明治26年(1893)芭蕉二百回忌にあたり、東京深川に芭蕉神社が建立された。一方、京都の東福寺には芭蕉の句碑が建立され、韓の俳人も出資した。俳諧鴨東新誌』96号に建碑義捐の出資者が書かれていて、朝鮮元山 比田勝春湖、同 大塚蒲帆の名がある。春湖は、同誌に21句掲載されたことがある。

韓の俳諧(14)2020年4月号

居留民の詠んだ俳句 京都の俳句雑誌『俳諧鴨東新誌』に明治中頃、朝鮮からの投句が多く寄せられている。例えば当時、元山(ウォンサン)には数百人規模の日本人が住んでおり、狭い居留地に住みつつ、それなりの俳句を詠んでいたように思われる。

韓の俳諧(13)2020年3月号

─ 飛び石が橋に ─ 本記事9回を読んで、岡部良一氏から3句の読解に教示をいただいた。岡部氏からそれらの句は、図書館で筆写せずとも、国文学研究資料館の新日本古典籍総合データベースで読めるとも教えていただいた。
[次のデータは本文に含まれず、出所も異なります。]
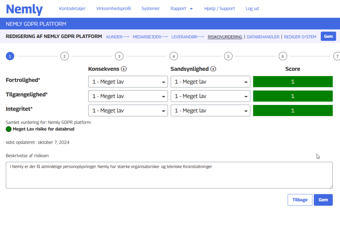Open Kontodetaljer in the top navigation
340x241 pixels.
click(72, 9)
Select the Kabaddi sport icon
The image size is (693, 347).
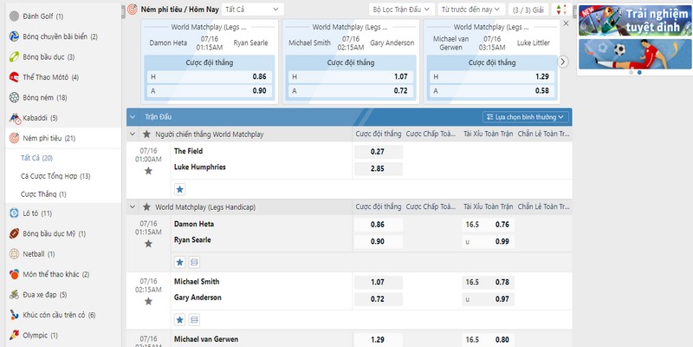tap(14, 117)
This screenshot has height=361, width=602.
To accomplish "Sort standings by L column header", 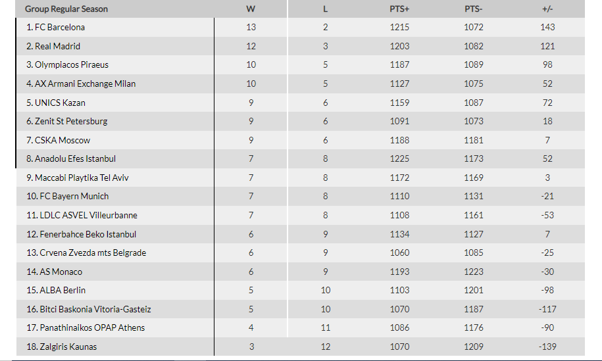I will 326,9.
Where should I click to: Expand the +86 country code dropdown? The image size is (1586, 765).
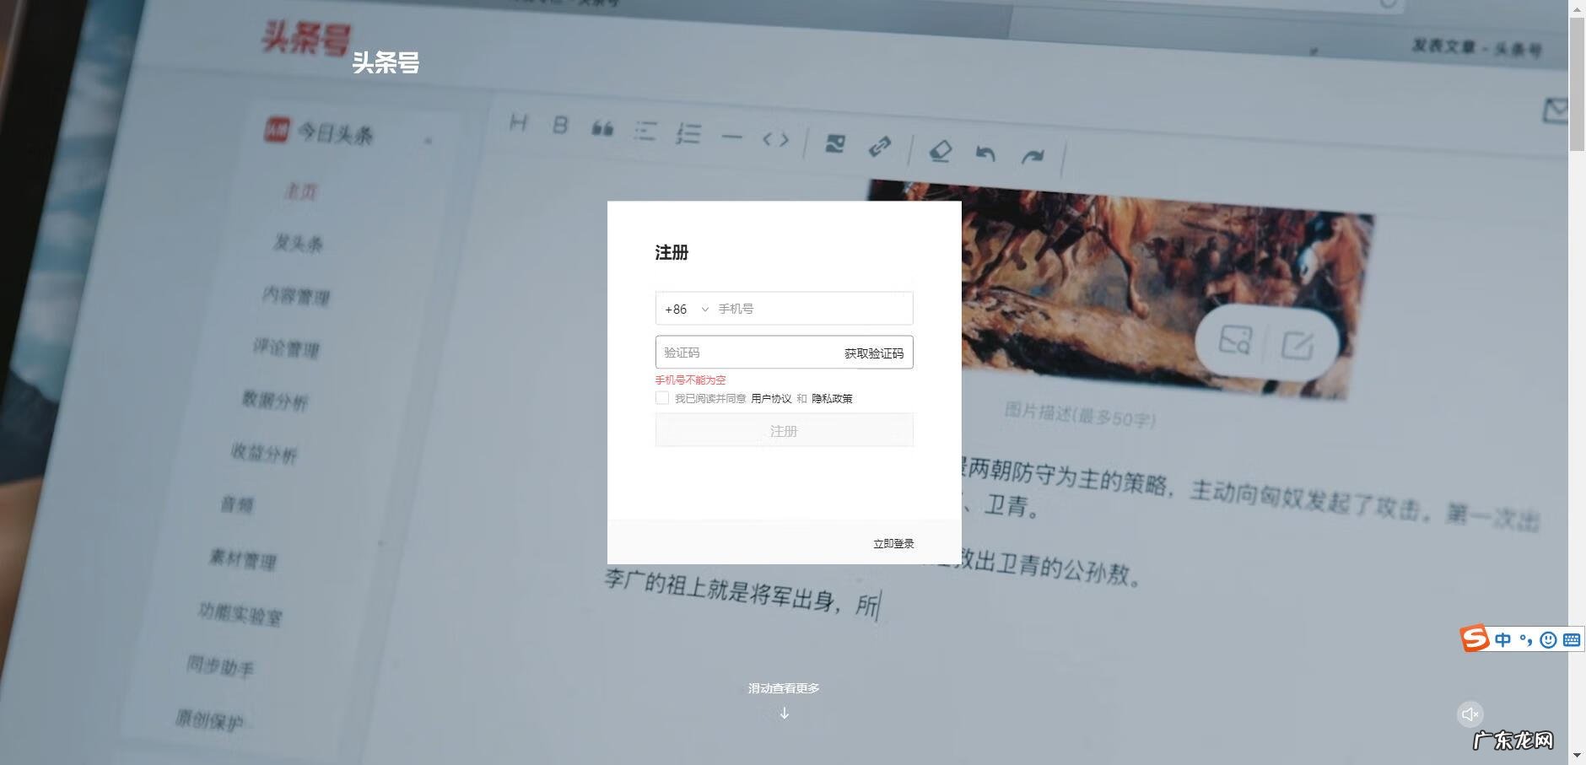tap(706, 309)
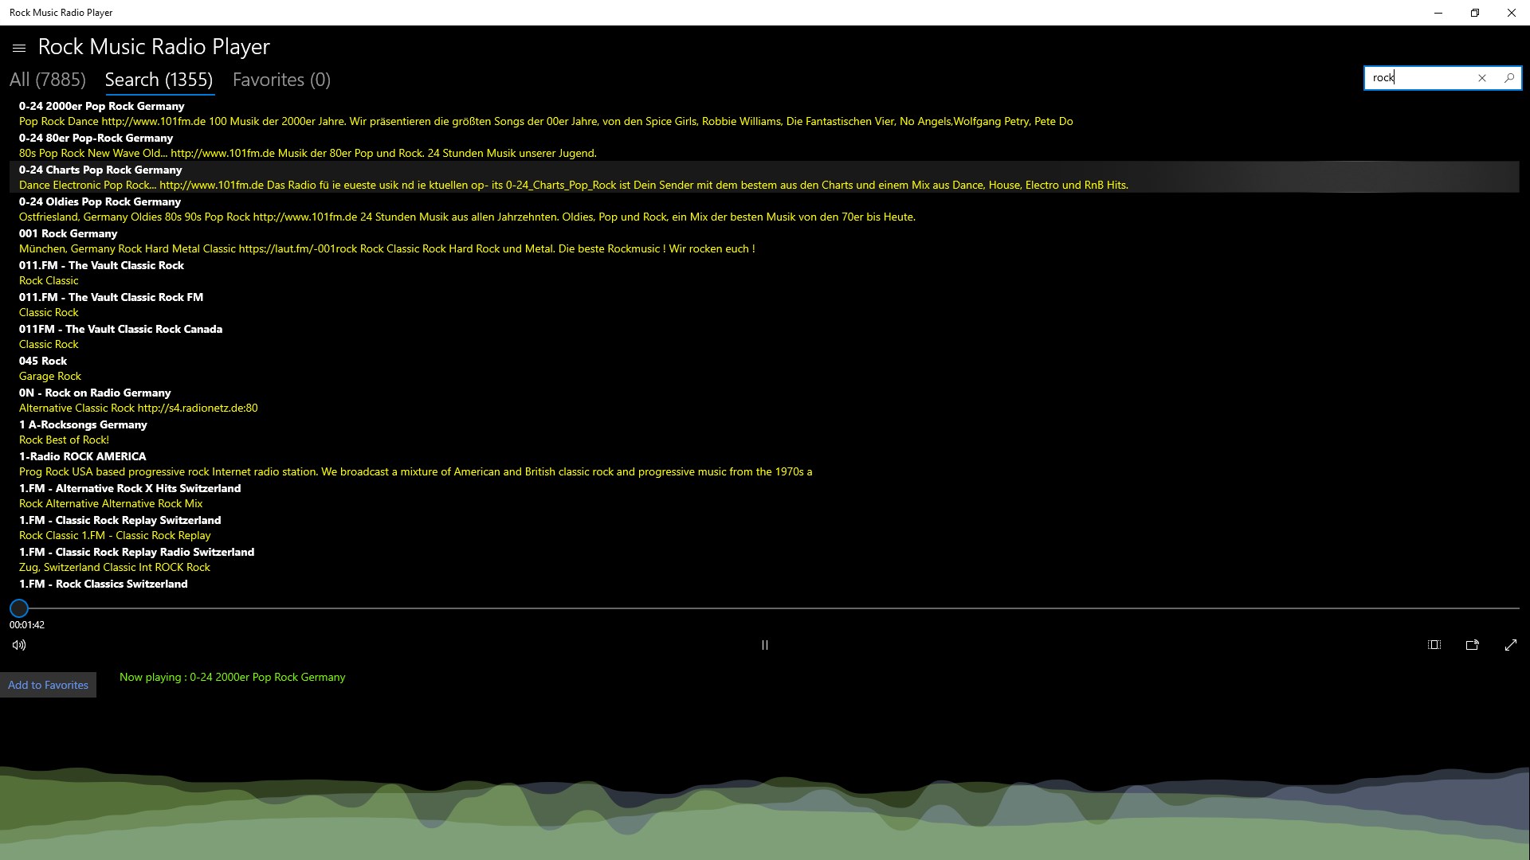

さらに、東京大学史料編纂所の「電子くずし字字典データベース」やスマートフォンの活用、有料だが、凸版印刷の「高精度ОCR全文テキスト化サービス」を使用すると、古典籍を機械が読み取って解読し、活字のテキストが得られる。古い俳諧資料のは多々あり、それらの解読に有力だ。本記事9回が跳び石となり、橋がが架けられた。

韓の俳諧(12)2020年2月号

点取りを愉しむ人々 明治21年9月発行の俳諧鴨東新誌に、3名の韓半島の俳人の投句が載っている。なかでも塘雨は、月並み点数表で全国3位の成績で、他にも15位に五兮と山翠が入っている。韓半島で初代の点取王であった塘雨は、もともと対馬の人で、後に故郷の対馬へ帰ったのだと思われる。

韓の俳諧(11)2020年1月号

韓の居住者による開始 明治13年にウォンサン、16年にインチョンに日本人居留地が作られ、上田聴秋の主宰していた俳諧鴨東新(明治21年発刊)に居留地からの投句が多く残されている。

韓の俳諧(10)2019年12月号

海外詠の先駆者 海外へ旅行あるいは居住して詠んだ俳句(海外詠)の先駆者として普通に認められているのは、万延元年の遣米使節団の加藤素毛だが、より早く釜山に滞在した対馬藩士松村弥平太の句が残されている。加藤素毛は、支考が芭蕉を祖として立てた美濃派の獅子門の俳諧をたしなみ、俳誌 獅子吼は今に繋がっている。

韓の俳諧(9)2019年11月号

韓の発句を掘り出す。 白川芝山が、初編から5編までの5冊を刊行した『四海句双紙』や、桑名藩士の駒井乗邨が残した『鶯宿雑記』に、韓の人の発句が載っている。しかし、『四海句双紙』は見せてもらうのも大変である。乗邨は、松平定信の用人であり俳人でもあった。

韓の俳諧(8)2019年10月号

韓の俳諧 朝鮮国通事の俳句(補遺) 朝鮮国通事の俳句研究に、2018年韓国安修賢氏の進んだ研究論文が発表された。日本では、岡部良一氏の朴徳源の研究がある。

韓の俳諧(7)2019年9月号

江戸まで来た朝鮮通信使の他に、多数の朝鮮渡海訳官使が江戸時代に対馬までやって来ていた。近年、朝鮮渡海訳官使の研究が進み、歴史の書き直しが必要とされる。対馬だけでなく、香川県観音寺市の興昌寺でも、訳官使朴徳源の詠んだ俳句と和歌の貼りつけられたはりまぜ屏風が発見された。